> **JOBS**:
**a.** From the geophysics passage, list every institution or organization named as Gary Froyland's affiliation.
**b.** Echo the item-finding listing, starting at the line that has "Task: Follow the Wikipedia link" and stopping after the listing's final line.

> **DOCUMENT EXTRACT**:

════════════════════

Geophysical phenomena such as the dynamics of the atmosphere and ocean circulation are typically modeled mathematically by tracking the motion of air or water particles. These mathematical models define velocity fields that, given (i) a position in three-dimensional space and (ii) a time instant, provide a speed and direction for a particle at that position and time instant.

"Geophysical phenomena are still not fully understood, especially in turbulent regimes," explains Gary Froyland at the School of Mathematics and Statistics and the Australian Research Council Centre of Excellence for Mathematics and Statistics of Complex Systems (MASCOS) at the University of New South Wales in Australia.

"Nevertheless, it is very important that scientists can quantify the 'transport' properties of these geophysical systems: Put very simply, how does a packet of air or water get from A to B, and how large are these packets? An example of one of these packets is the Antarctic polar vortex, a rotating mass of air in the stratosphere above Antarctica that traps chemicals such as ozone and chlorofluorocarbons (CFCs), exacerbating the effect of the CFCs on the ozone hole," Froyland says.

════════════════════

> **Item-finding records**:

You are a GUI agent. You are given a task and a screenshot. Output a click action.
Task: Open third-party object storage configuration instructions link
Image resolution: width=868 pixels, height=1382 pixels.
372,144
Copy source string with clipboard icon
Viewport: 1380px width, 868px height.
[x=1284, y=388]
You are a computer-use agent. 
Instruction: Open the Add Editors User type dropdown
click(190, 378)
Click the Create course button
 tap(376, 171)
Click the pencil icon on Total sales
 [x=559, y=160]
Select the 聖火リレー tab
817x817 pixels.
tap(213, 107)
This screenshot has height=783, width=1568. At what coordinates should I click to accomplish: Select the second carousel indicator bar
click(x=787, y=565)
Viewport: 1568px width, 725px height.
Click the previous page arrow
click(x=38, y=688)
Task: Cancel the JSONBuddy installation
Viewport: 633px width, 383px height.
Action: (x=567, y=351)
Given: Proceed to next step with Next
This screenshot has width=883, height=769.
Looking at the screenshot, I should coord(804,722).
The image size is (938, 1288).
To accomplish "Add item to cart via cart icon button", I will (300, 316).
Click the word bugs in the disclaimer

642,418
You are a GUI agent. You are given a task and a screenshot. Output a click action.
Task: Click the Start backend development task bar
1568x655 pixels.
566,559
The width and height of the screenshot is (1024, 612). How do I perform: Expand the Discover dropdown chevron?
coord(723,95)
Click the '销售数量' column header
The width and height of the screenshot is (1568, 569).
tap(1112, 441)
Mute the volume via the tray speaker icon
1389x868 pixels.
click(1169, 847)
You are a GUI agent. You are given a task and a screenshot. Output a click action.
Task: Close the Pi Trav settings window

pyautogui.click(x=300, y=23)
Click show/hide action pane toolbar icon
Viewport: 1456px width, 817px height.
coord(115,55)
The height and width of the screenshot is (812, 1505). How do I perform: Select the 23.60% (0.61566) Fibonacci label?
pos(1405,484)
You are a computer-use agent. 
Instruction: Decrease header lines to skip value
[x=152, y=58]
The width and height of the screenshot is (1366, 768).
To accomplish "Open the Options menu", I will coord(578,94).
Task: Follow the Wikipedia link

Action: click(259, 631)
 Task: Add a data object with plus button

════════════════════

> **RESPONSES TO THE EXERCISE**:
**a.**
- School of Mathematics and Statistics
- Australian Research Council Centre of Excellence for Mathematics and Statistics of Complex Systems (MASCOS)
- University of New South Wales

**b.**
Task: Follow the Wikipedia link

Action: click(259, 631)
 Task: Add a data object with plus button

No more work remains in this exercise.